The June 27 attack on the IAF station was the first such instance of Pakistan-based terrorists deploying unmanned aerial vehicles to strike at vital installations in India. The National Investigation Agency is investigating the case. There have been several incidents of terrorists using drones in the border areas of Jammu and Kashmir to drop arms, ammunition, drugs, and money to fuel terrorism in the region. At least 300 drones have been sighted along the border there with Pakistan since 2019.
HT last week reported several rounds of meetings have been held between various agencies and private players on a technology to detect, identify and mitigate the threat of rogue drones. A procurement plan for it is at an advanced stage.
Shah told top security officers at the investiture ceremony that it is their responsibility to find new technology with help of experts to help India deal with the threat of the use of Artificial Intelligence and robotics technology by enemies and terrorists.
Intelligence Bureau chief Aravind Kumar, Research and Analysis Wing head Samant Goel, BSF director general Rakesh Asthana and heads of other central police forces attended the ceremony.
Shah said all gaps in India’s border fencing will be filled by 2022 to completely end the infiltration and other anti-national activities.
India shares over 15,000 km land border with Pakistan, Bangladesh, China, Myanmar, Nepal, and Bhutan.

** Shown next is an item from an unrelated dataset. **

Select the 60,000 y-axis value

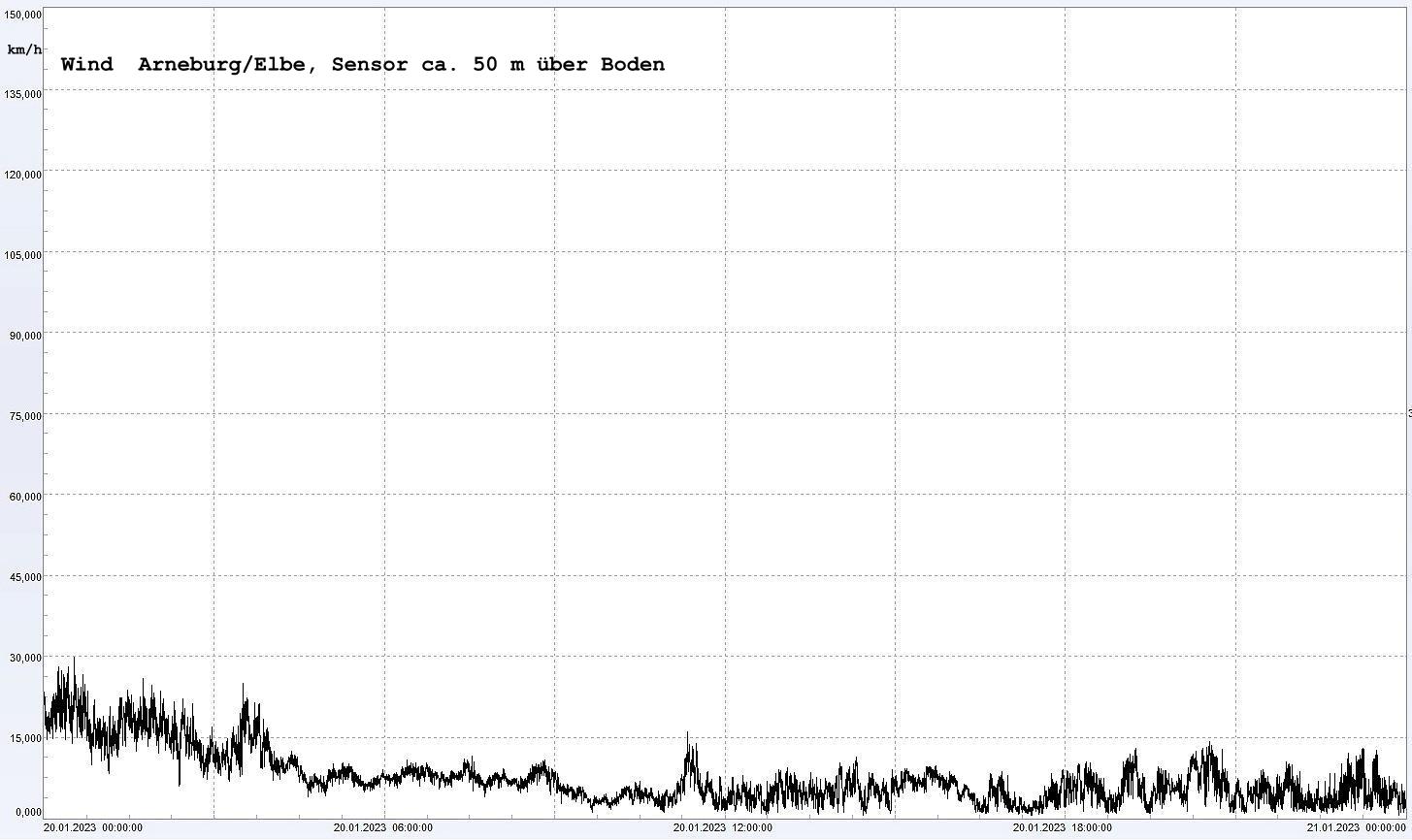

Fencing has been sanctioned over 2,069 km of the 3,323-km-long India-Pakistan border. It has been completed over 2,021 km. India shares a 4,096-km-long border with Bangladesh. About 3063.24 km of it has been fenced.

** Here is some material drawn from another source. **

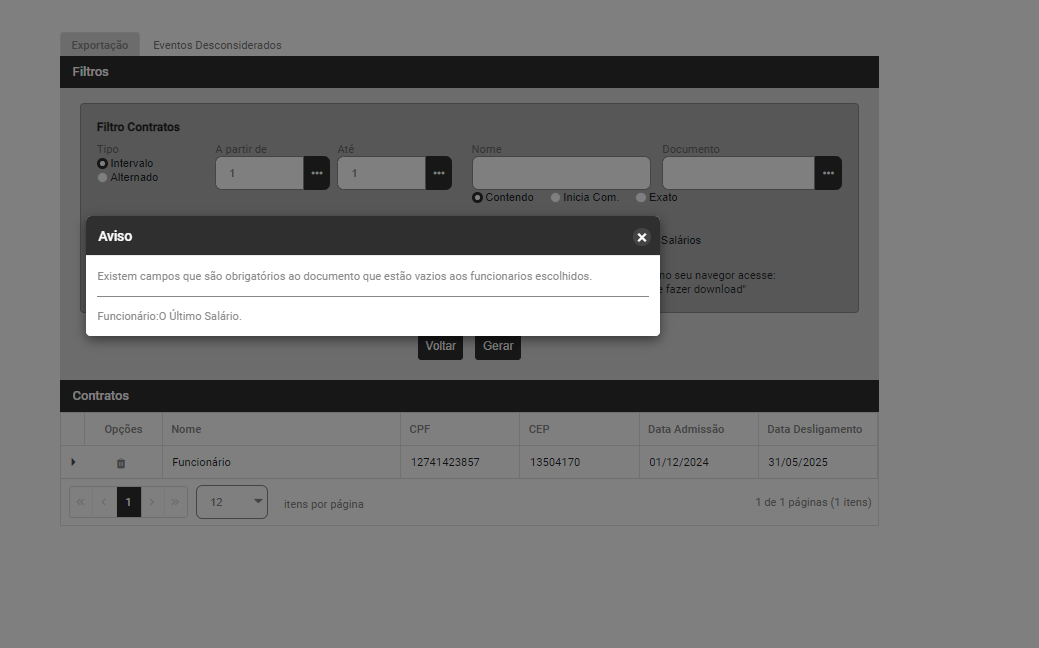The image size is (1039, 648).
Task: Choose the 'Inicia Com.' name filter
Action: tap(556, 198)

The government last year approved a plan to replace the old with a new design fencing with “anti-cut, anti-rust, and anti-climb features”. Shah cited the hurdles in the fencing at certain stretches–habitations within 150 yards of the border, pending land acquisition and protests by the border populations, and bureaucratic hurdles. He added these hurdles often delay the fencing progress. He added the issues were being sorted out through discussions.
“If 97% border is fenced, then that 3% is part of the problem as it leaves an opportunity for the infiltrators. The government led by Prime Minister Narendra Modi has worked towards resolving the border security issues. There is no benefit if there are gaps. So, I can assure you that there will be no gaps in fencing on the border by 2022,” said Shah. “A country cannot be secure if its borders are not secure.”
Shah praised the BSF for its work in guarding borders and especially in detecting tunnels used by terrorists and smugglers. He urged the paramilitary forces deployed at different borders to make sure the local populations do not migrate.